Saturday, June 14, 2025

Tricia Romano. The Freaks Came out to Write.

     This is a book about the times when America was great. New York was a dirty, decaying rathole, but the people there carried the idea of infinite possibilities. Chuck Close, Andy Warhol, Philip Roth, Normal Mailer measured the streets and the likes of Hunter S. Thompson and Alexander Coburn wrote about their New York. These days, Manhattan is an abode of banksters and tourists with the sprinkles of homeless people here and there, more a transportation hub than a place where real people live. 

Amanda H. Podany. Weavers, Scribes and Kings: A New History.

     Very thorough reading of the texts from ancient Mesopotamia but with very limited reflection, which is typical of the modern Anglo-Saxon historical discourse. Real science is formulating hypotheses and proving them with facts or the results of experiments, even if they are proven wrong later. But the right of making mistakes is not conducive to earning a tenure in the modern hyper-competitive university culture. 

Saturday, April 26, 2025

Denise L. Herzing. Is anyone listening? What animals are saying to each other and to us?

    


        There is a hint that dolphin system of ultrasound whistles and clicks form a some kind a vocabulary, which allows them to express rather complicated signals (I would not yet say "thoughts") and that they can distinguish between friend and foe of their own species sufficiently to cover up their communication from the latter. Only one unproven step -- namely that (some) animals can objectivize past experience to plan the future course of action -- removes them from what we humans mean by consciousness.  

Saturday, March 8, 2025

David Chaffetz. Raiders, rulers and traders.
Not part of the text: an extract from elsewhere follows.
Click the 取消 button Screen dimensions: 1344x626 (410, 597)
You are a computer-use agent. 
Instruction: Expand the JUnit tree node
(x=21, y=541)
The horse and the rise of empires.


    Eminently readable book with a lot of interesting information. However, what is strange, for Chaffetz is a horse rider himself, there is very little information on the evolution of harnesses, saddles, stirrup and other equipment needed to turn a horse into an indomitable war machine. Peacetime application of horses does not interest him that much. 

    Chaffetz' numbers of the size of pre-modern armies are taken from contemporary chronicles and are not reliable because chroniclers shamelessly exaggerated the numbers of the opponent and diminished the numbers of their own. For instance, he estimates the size of Mongol hordes as 600,000. But the army of such size in the absence of railroad supply would simply eat their horses first, and then die itself from starvation. In fact, the Mongols divided their troops into corps of 10,000 riders (tumen), each of each traveled by a different road. The next village, which they would plunder -- and they ate only meat considering plant eaters as cud chewing animals -- must be located within a length of march supported by slaughtering the village livestock. 




Saturday, January 11, 2025

Angela Merkel. Freedom. Memoirs 1954-2021.

        


       Firstly, the English translations of non-fiction books cannot be considered true to the originals because New York publishing milieu edits them to conform to the ruling neocon ideology. Being beset in all corners of this big country, neoconservatism still runs triumphant in the BosNyWash corridor. So, I cannot be held responsible for the parts, which were either excised, heavily edited or added by request of the American editorial houses. 

Secondly, because the memoirs these days are created by professional imagemakers, they are serving the primary role of glorifying the notional author rather that to be testimony to the facts of her life. So, the most interesting things in the current memoirs are the ones, which inadvertently cropped into the memoirs past attention of media gurus. Such was a tacit admission by Chrystie Freeland, a former deputy Prime Minister of Canada that, during her time as a Financial Times correspondent in Moscow, she moonlighted for the Russian oligarchs in the capacity similar to Ghislaine Maxwell supplying them with nubile flesh. Without insider trading tips obtained during their drunken orgies, how could she come so well off from Moscow as to finance from pocket her electoral campaign? 

    Angela Merkel is certainly in a completely different category from C.F. both as a politician and as a human being. The only new thing except forgettable names for her foreign policy advisers I learnt from cursory glance of her book was her hatred of dogs for she mentions Putin's "canine stubbornness" or some other negative characteristic ascribed to dogs. 

    The most interesting events in foreign policy, which she could have described but did not was removal of Muammar Khaddaffi -- because she mentions the chaos after his demise and very probable cautionary messages to the Ukrainian Government after the Minsk accords she helped to negotiate. She now admits that the treaties were signed -- and deposited to the UN, which she mentions as her achievement -- in a bad faith, which is a centuries-long tradition of German diplomacy beginning at least from the violation of Pragmatic Sanction by Friedrich II. But, unlike Scholz, she probably cautioned the Ukrainian leaders that she would look the other way at their violations and help them, militarily and economically only if they do not challenge two basics. Namely, they would not make loose talk of obtaining nuclear weapons and try to recover Crimea by the military means. 

I shall look at "Freedom" again to find snippets other than her hatred of canines, which make the book worth reading.